■ Esercizio scritto 1: Trascrivi fedelmente la parte della trama di Ong-Bak che comincia con "Un piccolo villaggio" e termina con "e reliquie sacre.".
■ Esercizio scritto 2: Secondo la trama di Ong-Bak, di quale disciplina è maestro Ting?
■ Esercizio scritto 3: Per favore, prosegui la trama di Ong-Bak dal punto in cui si interrompe.

■ Brano estratto:
__________________________________________________

Un piccolo villaggio di contadini tailandesi
poggia le sue fortune e la sua buona sorte
sulla venerazione della divinità
Ong-Bak, ma un giorno la statua di Ong-Bak,
raffigurante Buddha, viene decapitata da
una banda di criminali coinvolti in traffici
di monumenti e reliquie sacre.
La testa del Dio viene rubata e portata
chissà dove e per il villaggio comincia
un triste periodo di carestia. La salvezza
dei poveretti è legata al recupero
della preziosa testa e così Ting
(Tony Jaa), il più forte delle nuove
leve del villaggio nonché maestro
di Muay Thai, la boxe tailandese, si offre
e grazie alla colletta della comunità
può partire verso Bangkok.
In città incontra George (Petchthai
Wongkamlao), emigrato dal villaggio per
fuggire le ambizioni del padre che lo voleva
monaco, e che si barcamena con attività
illegali di qualsiasi tipo, dal gioco d’azzardo
alle gare clandestine di moto. George ha
una complice, Muay Lek (Pumwaree Yodkamol),
e sa chi ha rubato la testa di Ong-Bak,
ma approfitta dell’ingenuità
di Ting per rubare tutti i soldi del villaggio
e giocarseli in una losca sala di combattimenti
a mani nude.

__________________________________________________

■ Materiale fornito:
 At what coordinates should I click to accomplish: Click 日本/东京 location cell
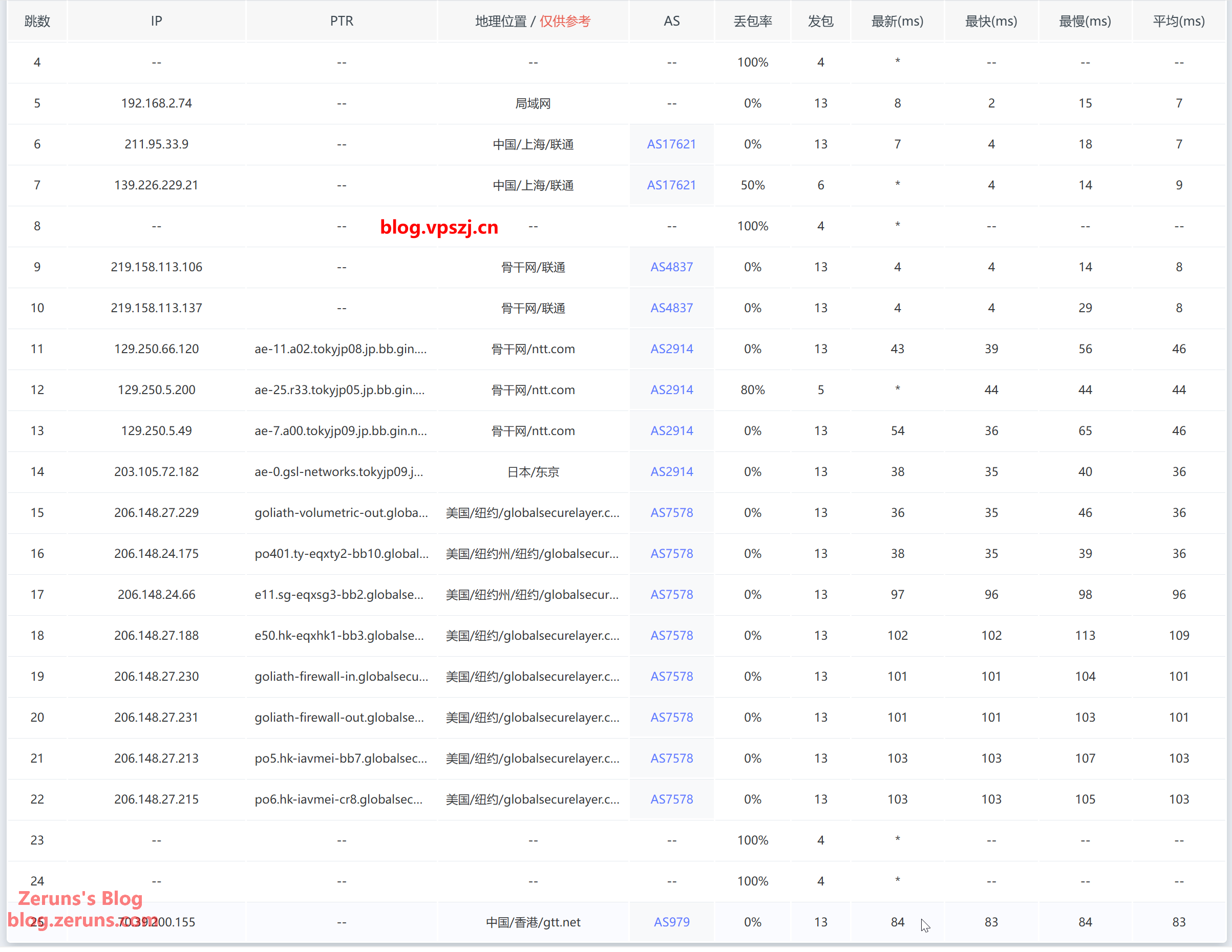[x=533, y=471]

__________________________________________________

■ Risposta all'esercizio 1:
Un piccolo villaggio di contadini tailandesi
poggia le sue fortune e la sua buona sorte
sulla venerazione della divinità
Ong-Bak, ma un giorno la statua di Ong-Bak,
raffigurante Buddha, viene decapitata da
una banda di criminali coinvolti in traffici
di monumenti e reliquie sacre.

■ Risposta all'esercizio 2: Ting è maestro di Muay Thai, la boxe tailandese.

■ Risposta all'esercizio 3:
Ting lo insegue e nel tentativo di recuperare
i suoi soldi viene coinvolto in uno di questi
combattimenti: vince con un solo colpo e
viene notato dal re della malavita locale,
il quale è anche colui che commissiona
i furti delle opere sacre tra cui Ong-Bak.
Dopo inseguimenti a piedi e non, e dopo
scazzottate a non finire, tutto sembra risolversi
quando George e Ting patteggiano la sconfitta
nell’incontro di punta fra Ting e
la guardia del corpo del boss.
Ma costui non si smentisce e non solo non
consegna la testa di Ong-Bak, ma nello scambio
ordina l’eliminazione dei due.
George e Ting si salvano e, scoperta la
miniera segreta dove la gang gestisce i
propri traffici illegali, partono alla riconquista
del cimelio; ora George è recuperato
avendo compreso l’importanza dei valori
per cui lotta il suo sodale Ting, ma in
un drammatico finale, in cui Ting sconfigge
la gang uccidendo anche il boss e il suo
braccio destro, George muore.
Ting torna da eroe al villaggio che, grazie
alla reintegrazione della testa di Ong-Bak,
ha ripreso floridezza e vita, ma porta con
sé la tragedia del sacrificio dell’amico.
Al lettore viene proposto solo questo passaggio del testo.